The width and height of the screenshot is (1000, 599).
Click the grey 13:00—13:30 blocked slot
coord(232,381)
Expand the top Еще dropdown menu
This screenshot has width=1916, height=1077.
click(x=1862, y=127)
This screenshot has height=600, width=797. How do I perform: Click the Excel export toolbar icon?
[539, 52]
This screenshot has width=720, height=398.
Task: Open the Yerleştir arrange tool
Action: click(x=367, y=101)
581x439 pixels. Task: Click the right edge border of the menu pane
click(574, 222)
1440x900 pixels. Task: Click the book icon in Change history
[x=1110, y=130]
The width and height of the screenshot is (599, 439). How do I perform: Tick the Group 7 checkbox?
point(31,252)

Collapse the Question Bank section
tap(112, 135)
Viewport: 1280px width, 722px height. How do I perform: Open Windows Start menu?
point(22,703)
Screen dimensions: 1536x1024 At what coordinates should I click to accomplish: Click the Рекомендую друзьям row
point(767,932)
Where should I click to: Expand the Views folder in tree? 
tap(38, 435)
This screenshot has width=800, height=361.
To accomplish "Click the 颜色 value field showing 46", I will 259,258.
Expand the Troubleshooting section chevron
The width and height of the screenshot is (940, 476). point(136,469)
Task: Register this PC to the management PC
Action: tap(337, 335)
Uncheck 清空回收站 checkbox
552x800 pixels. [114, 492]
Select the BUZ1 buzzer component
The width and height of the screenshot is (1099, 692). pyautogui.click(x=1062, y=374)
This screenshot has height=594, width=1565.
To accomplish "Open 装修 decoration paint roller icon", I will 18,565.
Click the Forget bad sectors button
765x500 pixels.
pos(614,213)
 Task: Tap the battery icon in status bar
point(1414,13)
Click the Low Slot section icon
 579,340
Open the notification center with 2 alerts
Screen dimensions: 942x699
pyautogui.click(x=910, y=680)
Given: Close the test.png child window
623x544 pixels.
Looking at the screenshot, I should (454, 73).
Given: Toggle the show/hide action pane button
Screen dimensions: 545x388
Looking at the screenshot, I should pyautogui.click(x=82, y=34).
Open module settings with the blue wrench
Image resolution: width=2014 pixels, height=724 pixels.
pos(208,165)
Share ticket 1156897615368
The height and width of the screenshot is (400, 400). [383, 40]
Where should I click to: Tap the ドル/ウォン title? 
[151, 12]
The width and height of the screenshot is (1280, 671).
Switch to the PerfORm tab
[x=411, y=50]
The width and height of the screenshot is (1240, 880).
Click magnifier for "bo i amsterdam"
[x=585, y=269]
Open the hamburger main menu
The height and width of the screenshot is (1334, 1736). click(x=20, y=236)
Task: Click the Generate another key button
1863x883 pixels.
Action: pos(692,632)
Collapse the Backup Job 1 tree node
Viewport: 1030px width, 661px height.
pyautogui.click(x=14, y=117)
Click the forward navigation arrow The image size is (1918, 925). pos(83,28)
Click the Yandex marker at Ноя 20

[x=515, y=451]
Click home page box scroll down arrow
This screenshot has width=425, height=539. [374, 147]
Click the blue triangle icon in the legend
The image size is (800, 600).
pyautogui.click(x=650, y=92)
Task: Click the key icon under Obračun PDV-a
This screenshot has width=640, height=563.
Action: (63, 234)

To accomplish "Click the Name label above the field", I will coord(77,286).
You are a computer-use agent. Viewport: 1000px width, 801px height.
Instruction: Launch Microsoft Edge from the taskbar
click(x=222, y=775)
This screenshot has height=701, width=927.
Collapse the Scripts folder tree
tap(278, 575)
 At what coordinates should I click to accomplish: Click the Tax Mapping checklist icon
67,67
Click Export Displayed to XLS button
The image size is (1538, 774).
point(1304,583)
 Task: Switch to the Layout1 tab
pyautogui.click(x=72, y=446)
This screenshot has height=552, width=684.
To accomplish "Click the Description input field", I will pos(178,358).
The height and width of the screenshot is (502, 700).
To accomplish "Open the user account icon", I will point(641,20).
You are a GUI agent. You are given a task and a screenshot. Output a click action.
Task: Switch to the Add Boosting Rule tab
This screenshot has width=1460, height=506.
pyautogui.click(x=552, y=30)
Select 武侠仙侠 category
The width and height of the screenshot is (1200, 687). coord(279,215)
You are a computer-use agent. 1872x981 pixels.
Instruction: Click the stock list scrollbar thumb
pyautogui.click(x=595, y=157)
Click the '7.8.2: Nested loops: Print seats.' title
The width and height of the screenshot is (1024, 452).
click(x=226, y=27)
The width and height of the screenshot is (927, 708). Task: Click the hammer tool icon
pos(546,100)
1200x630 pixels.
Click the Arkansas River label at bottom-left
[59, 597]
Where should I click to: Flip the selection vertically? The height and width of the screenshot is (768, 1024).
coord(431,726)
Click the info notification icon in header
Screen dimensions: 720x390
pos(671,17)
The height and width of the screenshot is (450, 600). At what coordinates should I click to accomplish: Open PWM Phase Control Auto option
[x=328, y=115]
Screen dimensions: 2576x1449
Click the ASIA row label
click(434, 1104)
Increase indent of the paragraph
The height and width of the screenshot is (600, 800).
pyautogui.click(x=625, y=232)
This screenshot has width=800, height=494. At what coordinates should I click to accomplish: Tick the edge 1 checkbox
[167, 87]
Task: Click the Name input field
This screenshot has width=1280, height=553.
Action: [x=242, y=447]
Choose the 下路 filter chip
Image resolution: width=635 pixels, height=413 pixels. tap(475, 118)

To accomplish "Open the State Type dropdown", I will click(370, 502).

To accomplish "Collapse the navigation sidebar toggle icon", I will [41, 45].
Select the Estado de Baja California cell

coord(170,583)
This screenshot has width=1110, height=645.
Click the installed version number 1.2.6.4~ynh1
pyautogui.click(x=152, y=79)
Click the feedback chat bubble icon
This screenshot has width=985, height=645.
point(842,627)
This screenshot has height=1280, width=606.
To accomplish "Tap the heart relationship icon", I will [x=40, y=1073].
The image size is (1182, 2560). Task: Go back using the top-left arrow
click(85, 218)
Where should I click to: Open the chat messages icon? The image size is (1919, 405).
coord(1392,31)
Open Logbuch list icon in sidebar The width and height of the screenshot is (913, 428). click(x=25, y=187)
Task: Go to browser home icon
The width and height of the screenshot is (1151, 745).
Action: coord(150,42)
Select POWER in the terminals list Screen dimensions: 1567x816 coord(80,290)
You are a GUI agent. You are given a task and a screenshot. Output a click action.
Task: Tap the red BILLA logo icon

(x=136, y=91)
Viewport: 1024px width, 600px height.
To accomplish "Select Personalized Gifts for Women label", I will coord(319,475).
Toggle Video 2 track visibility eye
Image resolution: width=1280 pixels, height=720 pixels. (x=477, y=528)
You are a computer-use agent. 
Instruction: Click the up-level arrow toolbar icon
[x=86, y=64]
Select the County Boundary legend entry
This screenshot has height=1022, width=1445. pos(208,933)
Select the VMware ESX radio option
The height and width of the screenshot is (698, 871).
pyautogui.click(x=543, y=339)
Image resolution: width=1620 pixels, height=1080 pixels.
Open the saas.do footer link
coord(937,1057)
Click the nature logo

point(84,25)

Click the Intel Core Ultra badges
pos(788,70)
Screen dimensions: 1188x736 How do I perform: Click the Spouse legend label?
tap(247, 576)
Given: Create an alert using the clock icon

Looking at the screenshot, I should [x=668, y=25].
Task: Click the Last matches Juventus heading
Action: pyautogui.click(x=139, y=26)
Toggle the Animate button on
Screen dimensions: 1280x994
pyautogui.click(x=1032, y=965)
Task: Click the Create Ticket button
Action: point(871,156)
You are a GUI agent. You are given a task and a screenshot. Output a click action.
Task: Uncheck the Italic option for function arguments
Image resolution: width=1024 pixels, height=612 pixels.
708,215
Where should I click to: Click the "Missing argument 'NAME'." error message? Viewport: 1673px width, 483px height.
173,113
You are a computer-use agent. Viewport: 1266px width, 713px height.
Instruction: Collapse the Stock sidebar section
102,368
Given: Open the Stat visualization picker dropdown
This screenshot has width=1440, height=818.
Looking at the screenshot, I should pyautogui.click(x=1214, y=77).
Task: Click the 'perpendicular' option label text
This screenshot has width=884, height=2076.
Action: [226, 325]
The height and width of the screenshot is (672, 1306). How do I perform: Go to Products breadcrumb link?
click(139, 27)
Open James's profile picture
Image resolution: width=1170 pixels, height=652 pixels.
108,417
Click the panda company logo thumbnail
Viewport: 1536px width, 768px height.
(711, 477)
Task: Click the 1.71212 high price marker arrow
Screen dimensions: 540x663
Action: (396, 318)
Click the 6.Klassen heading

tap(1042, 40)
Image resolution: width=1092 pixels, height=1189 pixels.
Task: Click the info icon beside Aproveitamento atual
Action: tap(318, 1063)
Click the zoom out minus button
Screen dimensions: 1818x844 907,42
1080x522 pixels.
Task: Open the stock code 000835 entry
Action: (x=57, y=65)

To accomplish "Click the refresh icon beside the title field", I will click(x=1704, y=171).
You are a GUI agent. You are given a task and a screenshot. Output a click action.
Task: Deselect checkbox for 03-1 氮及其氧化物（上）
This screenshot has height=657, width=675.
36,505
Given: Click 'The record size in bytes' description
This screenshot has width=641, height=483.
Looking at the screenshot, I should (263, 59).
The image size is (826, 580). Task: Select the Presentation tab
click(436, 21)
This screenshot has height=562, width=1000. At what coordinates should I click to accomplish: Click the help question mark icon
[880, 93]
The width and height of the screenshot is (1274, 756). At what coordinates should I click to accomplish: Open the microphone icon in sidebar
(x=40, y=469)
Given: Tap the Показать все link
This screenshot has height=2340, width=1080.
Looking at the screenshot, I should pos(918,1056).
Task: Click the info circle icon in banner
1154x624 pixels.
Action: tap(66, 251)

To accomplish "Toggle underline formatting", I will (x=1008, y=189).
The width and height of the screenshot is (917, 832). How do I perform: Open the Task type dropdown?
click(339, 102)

- **TASK REQUIREMENTS**
Of all the entries above, retype exactly the lines from the line with "Image resolution: width=1024" to the line with "You are a computer-use agent. Viewport: 1266px", both included, and no others.

- **SOLUTION TO THE EXERCISE**
Image resolution: width=1024 pixels, height=612 pixels.
708,215
Where should I click to: Click the "Missing argument 'NAME'." error message? Viewport: 1673px width, 483px height.
173,113
You are a computer-use agent. Viewport: 1266px width, 713px height.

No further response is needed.